§ Work required
Output the records exactly, with no line skipped.

§ Material provided
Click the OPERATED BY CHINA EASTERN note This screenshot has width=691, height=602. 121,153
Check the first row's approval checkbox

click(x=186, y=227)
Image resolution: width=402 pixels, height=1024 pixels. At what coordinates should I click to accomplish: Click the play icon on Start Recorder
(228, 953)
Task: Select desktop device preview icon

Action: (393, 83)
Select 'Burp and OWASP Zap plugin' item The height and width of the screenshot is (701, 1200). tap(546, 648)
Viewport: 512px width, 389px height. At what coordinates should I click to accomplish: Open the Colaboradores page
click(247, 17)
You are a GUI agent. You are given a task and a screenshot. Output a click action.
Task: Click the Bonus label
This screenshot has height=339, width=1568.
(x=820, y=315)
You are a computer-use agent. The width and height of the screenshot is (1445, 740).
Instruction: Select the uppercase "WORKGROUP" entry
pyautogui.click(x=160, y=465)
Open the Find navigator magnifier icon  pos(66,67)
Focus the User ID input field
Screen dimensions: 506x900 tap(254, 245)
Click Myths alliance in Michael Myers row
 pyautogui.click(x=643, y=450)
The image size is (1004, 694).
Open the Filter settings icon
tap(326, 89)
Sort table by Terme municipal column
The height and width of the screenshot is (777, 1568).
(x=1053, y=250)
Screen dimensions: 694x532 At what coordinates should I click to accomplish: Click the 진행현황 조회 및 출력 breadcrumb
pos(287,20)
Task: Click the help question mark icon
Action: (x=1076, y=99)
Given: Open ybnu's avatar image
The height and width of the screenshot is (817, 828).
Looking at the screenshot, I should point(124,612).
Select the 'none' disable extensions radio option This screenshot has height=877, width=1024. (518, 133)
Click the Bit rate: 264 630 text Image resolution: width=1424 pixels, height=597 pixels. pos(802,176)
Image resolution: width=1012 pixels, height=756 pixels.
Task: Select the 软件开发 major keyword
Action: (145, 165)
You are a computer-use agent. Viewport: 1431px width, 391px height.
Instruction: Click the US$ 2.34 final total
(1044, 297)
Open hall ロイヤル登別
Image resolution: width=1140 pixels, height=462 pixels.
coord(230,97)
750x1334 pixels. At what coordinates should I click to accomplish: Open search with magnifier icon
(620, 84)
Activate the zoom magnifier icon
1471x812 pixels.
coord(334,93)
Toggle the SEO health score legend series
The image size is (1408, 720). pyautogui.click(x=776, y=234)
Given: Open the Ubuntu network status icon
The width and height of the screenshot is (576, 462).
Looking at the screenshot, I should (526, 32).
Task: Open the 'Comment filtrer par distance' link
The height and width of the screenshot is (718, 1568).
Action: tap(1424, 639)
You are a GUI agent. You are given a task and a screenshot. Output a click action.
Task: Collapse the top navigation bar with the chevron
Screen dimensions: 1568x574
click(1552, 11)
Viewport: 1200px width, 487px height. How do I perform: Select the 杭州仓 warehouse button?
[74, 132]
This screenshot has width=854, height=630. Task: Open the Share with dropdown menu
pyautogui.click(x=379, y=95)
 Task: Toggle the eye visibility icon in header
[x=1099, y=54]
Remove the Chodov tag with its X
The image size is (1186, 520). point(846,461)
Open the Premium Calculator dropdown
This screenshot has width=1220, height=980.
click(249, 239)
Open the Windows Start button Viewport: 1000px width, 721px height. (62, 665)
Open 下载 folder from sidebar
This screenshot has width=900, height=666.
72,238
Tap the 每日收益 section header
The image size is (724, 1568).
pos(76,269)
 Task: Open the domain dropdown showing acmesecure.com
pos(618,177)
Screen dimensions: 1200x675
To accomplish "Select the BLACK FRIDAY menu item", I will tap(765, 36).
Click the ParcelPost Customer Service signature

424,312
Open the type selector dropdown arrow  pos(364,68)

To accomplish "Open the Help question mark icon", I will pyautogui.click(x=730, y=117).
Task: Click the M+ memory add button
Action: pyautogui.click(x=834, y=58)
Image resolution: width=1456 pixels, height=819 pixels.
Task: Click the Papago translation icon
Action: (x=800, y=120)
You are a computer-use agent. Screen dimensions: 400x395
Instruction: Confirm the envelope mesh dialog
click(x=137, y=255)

§ Written reply
Click the OPERATED BY CHINA EASTERN note This screenshot has width=691, height=602. 121,153
Check the first row's approval checkbox

click(x=186, y=227)
Image resolution: width=402 pixels, height=1024 pixels. At what coordinates should I click to accomplish: Click the play icon on Start Recorder
(228, 953)
Task: Select desktop device preview icon

Action: (393, 83)
Select 'Burp and OWASP Zap plugin' item The height and width of the screenshot is (701, 1200). tap(546, 648)
Viewport: 512px width, 389px height. At what coordinates should I click to accomplish: Open the Colaboradores page
click(247, 17)
You are a GUI agent. You are given a task and a screenshot. Output a click action.
Task: Click the Bonus label
This screenshot has height=339, width=1568.
(x=820, y=315)
You are a computer-use agent. The width and height of the screenshot is (1445, 740).
Instruction: Select the uppercase "WORKGROUP" entry
pyautogui.click(x=160, y=465)
Open the Find navigator magnifier icon  pos(66,67)
Focus the User ID input field
Screen dimensions: 506x900 tap(254, 245)
Click Myths alliance in Michael Myers row
 pyautogui.click(x=643, y=450)
The image size is (1004, 694).
Open the Filter settings icon
tap(326, 89)
Sort table by Terme municipal column
The height and width of the screenshot is (777, 1568).
(x=1053, y=250)
Screen dimensions: 694x532 At what coordinates should I click to accomplish: Click the 진행현황 조회 및 출력 breadcrumb
pos(287,20)
Task: Click the help question mark icon
Action: (x=1076, y=99)
Given: Open ybnu's avatar image
The height and width of the screenshot is (817, 828).
Looking at the screenshot, I should point(124,612).
Select the 'none' disable extensions radio option This screenshot has height=877, width=1024. (518, 133)
Click the Bit rate: 264 630 text Image resolution: width=1424 pixels, height=597 pixels. pos(802,176)
Image resolution: width=1012 pixels, height=756 pixels.
Task: Select the 软件开发 major keyword
Action: (145, 165)
You are a computer-use agent. Viewport: 1431px width, 391px height.
Instruction: Click the US$ 2.34 final total
(1044, 297)
Open hall ロイヤル登別
Image resolution: width=1140 pixels, height=462 pixels.
coord(230,97)
750x1334 pixels. At what coordinates should I click to accomplish: Open search with magnifier icon
(620, 84)
Activate the zoom magnifier icon
1471x812 pixels.
coord(334,93)
Toggle the SEO health score legend series
The image size is (1408, 720). pyautogui.click(x=776, y=234)
Given: Open the Ubuntu network status icon
The width and height of the screenshot is (576, 462).
Looking at the screenshot, I should (526, 32).
Task: Open the 'Comment filtrer par distance' link
The height and width of the screenshot is (718, 1568).
Action: tap(1424, 639)
You are a GUI agent. You are given a task and a screenshot. Output a click action.
Task: Collapse the top navigation bar with the chevron
Screen dimensions: 1568x574
click(1552, 11)
Viewport: 1200px width, 487px height. How do I perform: Select the 杭州仓 warehouse button?
[74, 132]
This screenshot has width=854, height=630. Task: Open the Share with dropdown menu
pyautogui.click(x=379, y=95)
 Task: Toggle the eye visibility icon in header
[x=1099, y=54]
Remove the Chodov tag with its X
The image size is (1186, 520). point(846,461)
Open the Premium Calculator dropdown
This screenshot has width=1220, height=980.
click(249, 239)
Open the Windows Start button Viewport: 1000px width, 721px height. (62, 665)
Open 下载 folder from sidebar
This screenshot has width=900, height=666.
72,238
Tap the 每日收益 section header
The image size is (724, 1568).
pos(76,269)
 Task: Open the domain dropdown showing acmesecure.com
pos(618,177)
Screen dimensions: 1200x675
To accomplish "Select the BLACK FRIDAY menu item", I will tap(765, 36).
Click the ParcelPost Customer Service signature

424,312
Open the type selector dropdown arrow  pos(364,68)

To accomplish "Open the Help question mark icon", I will pyautogui.click(x=730, y=117).
Task: Click the M+ memory add button
Action: pyautogui.click(x=834, y=58)
Image resolution: width=1456 pixels, height=819 pixels.
Task: Click the Papago translation icon
Action: (x=800, y=120)
You are a computer-use agent. Screen dimensions: 400x395
Instruction: Confirm the envelope mesh dialog
click(x=137, y=255)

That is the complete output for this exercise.